DIRECTIONS FOR THIS TASK :: Please write out every one of the lines below unchanged.

DATA SECTION ::
--------------------------------

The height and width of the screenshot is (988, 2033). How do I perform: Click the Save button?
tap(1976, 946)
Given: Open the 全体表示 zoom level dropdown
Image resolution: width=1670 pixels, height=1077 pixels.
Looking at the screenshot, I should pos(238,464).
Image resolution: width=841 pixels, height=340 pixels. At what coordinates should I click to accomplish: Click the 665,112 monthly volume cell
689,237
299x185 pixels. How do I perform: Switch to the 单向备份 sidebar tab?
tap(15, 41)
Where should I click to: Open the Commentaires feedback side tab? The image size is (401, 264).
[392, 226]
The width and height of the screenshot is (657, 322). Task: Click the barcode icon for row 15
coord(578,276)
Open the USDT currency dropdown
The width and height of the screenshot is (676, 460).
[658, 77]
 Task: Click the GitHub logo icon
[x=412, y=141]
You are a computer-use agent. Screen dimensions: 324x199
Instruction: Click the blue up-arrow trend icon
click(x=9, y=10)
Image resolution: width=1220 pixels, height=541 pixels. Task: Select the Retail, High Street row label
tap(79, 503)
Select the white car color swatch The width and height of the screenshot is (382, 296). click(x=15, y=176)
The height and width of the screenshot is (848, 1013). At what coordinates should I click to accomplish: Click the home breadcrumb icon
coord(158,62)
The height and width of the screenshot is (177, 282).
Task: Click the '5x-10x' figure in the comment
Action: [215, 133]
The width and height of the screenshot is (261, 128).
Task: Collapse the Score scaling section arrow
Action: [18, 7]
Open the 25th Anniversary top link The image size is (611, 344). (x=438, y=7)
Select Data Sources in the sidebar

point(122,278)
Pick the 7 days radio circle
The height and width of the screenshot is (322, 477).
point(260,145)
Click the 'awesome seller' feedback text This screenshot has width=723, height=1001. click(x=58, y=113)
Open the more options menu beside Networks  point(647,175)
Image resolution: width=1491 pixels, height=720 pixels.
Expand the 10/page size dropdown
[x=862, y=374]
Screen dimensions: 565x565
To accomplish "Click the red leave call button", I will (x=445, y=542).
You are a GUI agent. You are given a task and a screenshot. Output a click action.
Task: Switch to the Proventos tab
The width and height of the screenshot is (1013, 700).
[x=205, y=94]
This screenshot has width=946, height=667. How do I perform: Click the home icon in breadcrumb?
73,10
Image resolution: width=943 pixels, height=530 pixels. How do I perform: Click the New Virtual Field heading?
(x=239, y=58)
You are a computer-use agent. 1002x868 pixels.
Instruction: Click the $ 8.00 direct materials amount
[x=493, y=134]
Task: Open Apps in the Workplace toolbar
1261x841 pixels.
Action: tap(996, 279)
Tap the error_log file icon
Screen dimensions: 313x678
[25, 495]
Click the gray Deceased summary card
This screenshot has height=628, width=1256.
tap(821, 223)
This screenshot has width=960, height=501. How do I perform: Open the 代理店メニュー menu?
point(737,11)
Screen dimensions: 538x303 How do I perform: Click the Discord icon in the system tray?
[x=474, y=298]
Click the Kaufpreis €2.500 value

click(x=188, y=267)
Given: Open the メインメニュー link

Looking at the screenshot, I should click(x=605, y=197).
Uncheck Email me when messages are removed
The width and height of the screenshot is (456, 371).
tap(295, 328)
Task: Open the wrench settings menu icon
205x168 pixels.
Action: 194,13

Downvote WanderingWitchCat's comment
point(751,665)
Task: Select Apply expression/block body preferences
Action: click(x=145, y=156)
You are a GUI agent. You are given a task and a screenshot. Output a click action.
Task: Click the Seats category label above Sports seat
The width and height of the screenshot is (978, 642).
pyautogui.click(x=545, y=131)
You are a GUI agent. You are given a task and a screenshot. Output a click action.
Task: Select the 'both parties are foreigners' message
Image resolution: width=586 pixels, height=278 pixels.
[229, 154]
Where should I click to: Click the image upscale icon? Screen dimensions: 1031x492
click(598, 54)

--------------------------------

RESULT OF THE TASK ::
The height and width of the screenshot is (988, 2033). How do I perform: Click the Save button?
tap(1976, 946)
Given: Open the 全体表示 zoom level dropdown
Image resolution: width=1670 pixels, height=1077 pixels.
Looking at the screenshot, I should pos(238,464).
Image resolution: width=841 pixels, height=340 pixels. At what coordinates should I click to accomplish: Click the 665,112 monthly volume cell
689,237
299x185 pixels. How do I perform: Switch to the 单向备份 sidebar tab?
tap(15, 41)
Where should I click to: Open the Commentaires feedback side tab? The image size is (401, 264).
[392, 226]
The width and height of the screenshot is (657, 322). Task: Click the barcode icon for row 15
coord(578,276)
Open the USDT currency dropdown
The width and height of the screenshot is (676, 460).
[658, 77]
 Task: Click the GitHub logo icon
[x=412, y=141]
You are a computer-use agent. Screen dimensions: 324x199
Instruction: Click the blue up-arrow trend icon
click(x=9, y=10)
Image resolution: width=1220 pixels, height=541 pixels. Task: Select the Retail, High Street row label
tap(79, 503)
Select the white car color swatch The width and height of the screenshot is (382, 296). click(x=15, y=176)
The height and width of the screenshot is (848, 1013). At what coordinates should I click to accomplish: Click the home breadcrumb icon
coord(158,62)
The height and width of the screenshot is (177, 282).
Task: Click the '5x-10x' figure in the comment
Action: [215, 133]
The width and height of the screenshot is (261, 128).
Task: Collapse the Score scaling section arrow
Action: [18, 7]
Open the 25th Anniversary top link The image size is (611, 344). (x=438, y=7)
Select Data Sources in the sidebar

point(122,278)
Pick the 7 days radio circle
The height and width of the screenshot is (322, 477).
point(260,145)
Click the 'awesome seller' feedback text This screenshot has width=723, height=1001. click(x=58, y=113)
Open the more options menu beside Networks  point(647,175)
Image resolution: width=1491 pixels, height=720 pixels.
Expand the 10/page size dropdown
[x=862, y=374]
Screen dimensions: 565x565
To accomplish "Click the red leave call button", I will (x=445, y=542).
You are a GUI agent. You are given a task and a screenshot. Output a click action.
Task: Switch to the Proventos tab
The width and height of the screenshot is (1013, 700).
[x=205, y=94]
This screenshot has width=946, height=667. How do I perform: Click the home icon in breadcrumb?
73,10
Image resolution: width=943 pixels, height=530 pixels. How do I perform: Click the New Virtual Field heading?
(x=239, y=58)
You are a computer-use agent. 1002x868 pixels.
Instruction: Click the $ 8.00 direct materials amount
[x=493, y=134]
Task: Open Apps in the Workplace toolbar
1261x841 pixels.
Action: tap(996, 279)
Tap the error_log file icon
Screen dimensions: 313x678
[25, 495]
Click the gray Deceased summary card
This screenshot has height=628, width=1256.
tap(821, 223)
This screenshot has width=960, height=501. How do I perform: Open the 代理店メニュー menu?
point(737,11)
Screen dimensions: 538x303 How do I perform: Click the Discord icon in the system tray?
[x=474, y=298]
Click the Kaufpreis €2.500 value

click(x=188, y=267)
Given: Open the メインメニュー link

Looking at the screenshot, I should click(x=605, y=197).
Uncheck Email me when messages are removed
The width and height of the screenshot is (456, 371).
tap(295, 328)
Task: Open the wrench settings menu icon
205x168 pixels.
Action: 194,13

Downvote WanderingWitchCat's comment
point(751,665)
Task: Select Apply expression/block body preferences
Action: click(x=145, y=156)
You are a GUI agent. You are given a task and a screenshot. Output a click action.
Task: Click the Seats category label above Sports seat
The width and height of the screenshot is (978, 642).
pyautogui.click(x=545, y=131)
You are a GUI agent. You are given a task and a screenshot. Output a click action.
Task: Select the 'both parties are foreigners' message
Image resolution: width=586 pixels, height=278 pixels.
[229, 154]
Where should I click to: Click the image upscale icon? Screen dimensions: 1031x492
click(598, 54)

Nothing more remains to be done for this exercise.